Henry was served with divorce papers after his wife had an affair. He was devastated and begged her to attend counseling, but his wife had no desire to save their marriage.
Mary’s husband walked out on her and their four-year-old daughter three months ago. He said he didn’t want to be a father anymore and Mary hasn’t heard from him since. She thinks it may be time to file for a divorce and to move on with her life.
Sonia’s husband began beating her three months after they were wed and has continued to ever since. Every time he beats her he apologizes immediately afterward and promises that it will never happen again. Sonia has always forgiven him, but lately the beatings have become more frequent and more intense. She feels that divorce may be her only option.
Lou and Paula are constantly fighting. Paula is beginning to worry that their fights are taking a toll on their two children. She wonders if her and her husband should divorce for the wellbeing of their children.
DEFINITIONS & KEY THOUGHTS
Separation occurs when a married couple makes the decision to live apart as two single people. When separated, some couples seek counseling as a means to restore their relationship, while others seek new relationships altogether. Of those couples who separate, 75-80% never go back to the relationship.

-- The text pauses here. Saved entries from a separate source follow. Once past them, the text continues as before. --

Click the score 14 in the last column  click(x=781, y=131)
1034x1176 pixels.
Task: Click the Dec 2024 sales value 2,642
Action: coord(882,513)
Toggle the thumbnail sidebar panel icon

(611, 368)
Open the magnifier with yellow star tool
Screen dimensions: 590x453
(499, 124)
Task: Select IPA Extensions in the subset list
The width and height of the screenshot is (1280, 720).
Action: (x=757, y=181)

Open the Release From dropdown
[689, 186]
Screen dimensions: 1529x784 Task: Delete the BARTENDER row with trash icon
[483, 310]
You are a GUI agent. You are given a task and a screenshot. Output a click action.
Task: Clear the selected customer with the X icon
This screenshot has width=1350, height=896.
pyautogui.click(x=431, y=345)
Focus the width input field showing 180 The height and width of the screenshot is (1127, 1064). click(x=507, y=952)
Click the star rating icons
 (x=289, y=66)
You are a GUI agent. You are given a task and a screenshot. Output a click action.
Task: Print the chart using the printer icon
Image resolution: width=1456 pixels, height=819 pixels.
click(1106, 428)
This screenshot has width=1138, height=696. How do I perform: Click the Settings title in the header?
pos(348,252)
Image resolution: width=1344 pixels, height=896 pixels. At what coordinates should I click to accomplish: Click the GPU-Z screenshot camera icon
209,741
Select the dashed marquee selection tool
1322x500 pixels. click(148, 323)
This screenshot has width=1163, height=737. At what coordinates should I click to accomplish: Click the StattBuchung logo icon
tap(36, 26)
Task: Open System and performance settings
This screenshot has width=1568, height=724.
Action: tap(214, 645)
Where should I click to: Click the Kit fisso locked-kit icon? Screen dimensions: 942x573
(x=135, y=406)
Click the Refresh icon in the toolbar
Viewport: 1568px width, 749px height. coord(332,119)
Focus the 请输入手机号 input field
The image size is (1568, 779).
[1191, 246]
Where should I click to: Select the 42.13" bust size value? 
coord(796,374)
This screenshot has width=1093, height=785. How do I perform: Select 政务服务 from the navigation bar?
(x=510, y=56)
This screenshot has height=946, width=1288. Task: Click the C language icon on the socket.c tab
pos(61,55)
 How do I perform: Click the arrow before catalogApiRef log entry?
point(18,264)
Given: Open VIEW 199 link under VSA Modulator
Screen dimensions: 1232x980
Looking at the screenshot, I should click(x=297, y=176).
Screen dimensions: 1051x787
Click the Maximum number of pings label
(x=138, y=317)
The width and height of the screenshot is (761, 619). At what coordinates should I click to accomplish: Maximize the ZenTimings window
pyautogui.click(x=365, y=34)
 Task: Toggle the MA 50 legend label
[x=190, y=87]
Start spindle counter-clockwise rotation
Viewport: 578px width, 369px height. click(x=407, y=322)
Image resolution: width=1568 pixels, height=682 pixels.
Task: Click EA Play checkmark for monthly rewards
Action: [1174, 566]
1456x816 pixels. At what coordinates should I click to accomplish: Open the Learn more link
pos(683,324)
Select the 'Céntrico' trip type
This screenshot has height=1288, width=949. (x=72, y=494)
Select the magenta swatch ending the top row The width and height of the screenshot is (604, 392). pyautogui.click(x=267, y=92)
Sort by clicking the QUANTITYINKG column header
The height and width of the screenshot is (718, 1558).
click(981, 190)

Divorce is the death of a marriage. In legal terms, divorce is a court judgment to end a marriage.
No one expects his or her marriage to end in divorce, although it has become very common. It has also been found that nearly half of the Baby Boomer generation has experienced a marital split, and the numbers are not expected to decrease.
Divorce does not only effect the couple involved, it has also been found that many children of divorce can battle with resulting unhappiness for up to ten or fifteen years afterward.
For couples that are contemplating divorce it is important to make sure that they understand that divorce is not their only option, but that it is merely one of them. They should understand that the restoration of their marriage is possible so long as true forgiveness and repentance take place. Empathize with both spouses regarding the hurt and pain that they are suffering. Last, be sure that they realize the realities that may come with getting a divorce (i.e., custody battles, financial difficulty in providing for two separate households, single parenthood, sending children back and forth, guilt from watching their children be torn in two, loneliness, grief, anger, or even hopelessness.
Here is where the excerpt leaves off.